* [Entries shown]
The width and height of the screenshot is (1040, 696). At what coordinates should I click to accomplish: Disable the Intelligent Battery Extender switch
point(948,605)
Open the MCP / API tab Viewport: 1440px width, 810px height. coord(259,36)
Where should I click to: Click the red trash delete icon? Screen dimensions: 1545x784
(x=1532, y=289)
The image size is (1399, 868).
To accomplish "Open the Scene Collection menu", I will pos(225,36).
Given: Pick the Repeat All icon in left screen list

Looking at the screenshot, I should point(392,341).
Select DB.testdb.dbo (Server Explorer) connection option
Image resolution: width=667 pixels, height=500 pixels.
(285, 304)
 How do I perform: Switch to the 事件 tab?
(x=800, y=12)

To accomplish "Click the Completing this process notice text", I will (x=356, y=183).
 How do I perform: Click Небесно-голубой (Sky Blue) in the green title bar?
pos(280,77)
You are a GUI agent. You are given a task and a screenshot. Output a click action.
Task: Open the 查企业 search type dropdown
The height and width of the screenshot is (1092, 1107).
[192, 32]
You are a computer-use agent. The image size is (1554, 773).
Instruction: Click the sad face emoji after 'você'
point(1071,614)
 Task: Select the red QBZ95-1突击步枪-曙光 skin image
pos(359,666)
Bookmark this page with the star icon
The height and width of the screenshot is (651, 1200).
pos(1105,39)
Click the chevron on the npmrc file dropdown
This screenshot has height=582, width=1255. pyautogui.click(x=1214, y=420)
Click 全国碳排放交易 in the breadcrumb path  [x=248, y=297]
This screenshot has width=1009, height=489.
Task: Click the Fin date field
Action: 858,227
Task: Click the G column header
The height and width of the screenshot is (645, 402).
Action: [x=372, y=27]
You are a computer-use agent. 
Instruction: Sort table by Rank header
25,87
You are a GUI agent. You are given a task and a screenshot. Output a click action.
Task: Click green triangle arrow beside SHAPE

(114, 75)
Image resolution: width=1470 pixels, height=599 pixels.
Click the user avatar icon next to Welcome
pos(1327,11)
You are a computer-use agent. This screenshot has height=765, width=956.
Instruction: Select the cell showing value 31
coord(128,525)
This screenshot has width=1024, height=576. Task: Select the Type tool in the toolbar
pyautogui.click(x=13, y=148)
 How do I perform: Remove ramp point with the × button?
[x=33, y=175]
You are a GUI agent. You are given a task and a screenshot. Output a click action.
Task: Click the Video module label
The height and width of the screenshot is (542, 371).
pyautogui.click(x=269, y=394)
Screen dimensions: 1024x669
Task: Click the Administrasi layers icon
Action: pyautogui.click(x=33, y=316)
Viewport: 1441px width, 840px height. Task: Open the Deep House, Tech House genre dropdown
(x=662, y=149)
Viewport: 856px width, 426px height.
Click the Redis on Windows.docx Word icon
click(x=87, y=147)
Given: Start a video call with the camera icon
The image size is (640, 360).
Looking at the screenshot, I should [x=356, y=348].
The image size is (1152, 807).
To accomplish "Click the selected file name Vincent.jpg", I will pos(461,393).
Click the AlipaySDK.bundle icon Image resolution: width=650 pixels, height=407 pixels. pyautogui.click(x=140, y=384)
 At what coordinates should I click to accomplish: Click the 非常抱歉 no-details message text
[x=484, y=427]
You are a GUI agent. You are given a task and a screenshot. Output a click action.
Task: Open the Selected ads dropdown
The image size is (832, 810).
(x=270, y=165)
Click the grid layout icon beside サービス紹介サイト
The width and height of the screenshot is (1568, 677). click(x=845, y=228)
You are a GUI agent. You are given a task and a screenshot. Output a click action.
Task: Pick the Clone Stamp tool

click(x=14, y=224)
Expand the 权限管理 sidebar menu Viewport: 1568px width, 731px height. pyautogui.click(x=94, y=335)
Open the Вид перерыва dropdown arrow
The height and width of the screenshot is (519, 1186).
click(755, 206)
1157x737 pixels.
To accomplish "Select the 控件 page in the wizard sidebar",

* [What you will do] Using the records above as the source, restate each line verbatim.

* [Exercise solution]
The width and height of the screenshot is (1040, 696). At what coordinates should I click to accomplish: Disable the Intelligent Battery Extender switch
point(948,605)
Open the MCP / API tab Viewport: 1440px width, 810px height. coord(259,36)
Where should I click to: Click the red trash delete icon? Screen dimensions: 1545x784
(x=1532, y=289)
The image size is (1399, 868).
To accomplish "Open the Scene Collection menu", I will pos(225,36).
Given: Pick the Repeat All icon in left screen list

Looking at the screenshot, I should point(392,341).
Select DB.testdb.dbo (Server Explorer) connection option
Image resolution: width=667 pixels, height=500 pixels.
(285, 304)
 How do I perform: Switch to the 事件 tab?
(x=800, y=12)

To accomplish "Click the Completing this process notice text", I will (x=356, y=183).
 How do I perform: Click Небесно-голубой (Sky Blue) in the green title bar?
pos(280,77)
You are a GUI agent. You are given a task and a screenshot. Output a click action.
Task: Open the 查企业 search type dropdown
The height and width of the screenshot is (1092, 1107).
[192, 32]
You are a computer-use agent. The image size is (1554, 773).
Instruction: Click the sad face emoji after 'você'
point(1071,614)
 Task: Select the red QBZ95-1突击步枪-曙光 skin image
pos(359,666)
Bookmark this page with the star icon
The height and width of the screenshot is (651, 1200).
pos(1105,39)
Click the chevron on the npmrc file dropdown
This screenshot has height=582, width=1255. pyautogui.click(x=1214, y=420)
Click 全国碳排放交易 in the breadcrumb path  [x=248, y=297]
This screenshot has width=1009, height=489.
Task: Click the Fin date field
Action: 858,227
Task: Click the G column header
The height and width of the screenshot is (645, 402).
Action: [x=372, y=27]
You are a computer-use agent. 
Instruction: Sort table by Rank header
25,87
You are a GUI agent. You are given a task and a screenshot. Output a click action.
Task: Click green triangle arrow beside SHAPE

(114, 75)
Image resolution: width=1470 pixels, height=599 pixels.
Click the user avatar icon next to Welcome
pos(1327,11)
You are a computer-use agent. This screenshot has height=765, width=956.
Instruction: Select the cell showing value 31
coord(128,525)
This screenshot has width=1024, height=576. Task: Select the Type tool in the toolbar
pyautogui.click(x=13, y=148)
 How do I perform: Remove ramp point with the × button?
[x=33, y=175]
You are a GUI agent. You are given a task and a screenshot. Output a click action.
Task: Click the Video module label
The height and width of the screenshot is (542, 371).
pyautogui.click(x=269, y=394)
Screen dimensions: 1024x669
Task: Click the Administrasi layers icon
Action: pyautogui.click(x=33, y=316)
Viewport: 1441px width, 840px height. Task: Open the Deep House, Tech House genre dropdown
(x=662, y=149)
Viewport: 856px width, 426px height.
Click the Redis on Windows.docx Word icon
click(x=87, y=147)
Given: Start a video call with the camera icon
The image size is (640, 360).
Looking at the screenshot, I should [x=356, y=348].
The image size is (1152, 807).
To accomplish "Click the selected file name Vincent.jpg", I will pos(461,393).
Click the AlipaySDK.bundle icon Image resolution: width=650 pixels, height=407 pixels. pyautogui.click(x=140, y=384)
 At what coordinates should I click to accomplish: Click the 非常抱歉 no-details message text
[x=484, y=427]
You are a GUI agent. You are given a task and a screenshot. Output a click action.
Task: Open the Selected ads dropdown
The image size is (832, 810).
(x=270, y=165)
Click the grid layout icon beside サービス紹介サイト
The width and height of the screenshot is (1568, 677). click(x=845, y=228)
You are a GUI agent. You are given a task and a screenshot. Output a click action.
Task: Pick the Clone Stamp tool

click(x=14, y=224)
Expand the 权限管理 sidebar menu Viewport: 1568px width, 731px height. pyautogui.click(x=94, y=335)
Open the Вид перерыва dropdown arrow
The height and width of the screenshot is (519, 1186).
click(755, 206)
1157x737 pixels.
To accomplish "Select the 控件 page in the wizard sidebar",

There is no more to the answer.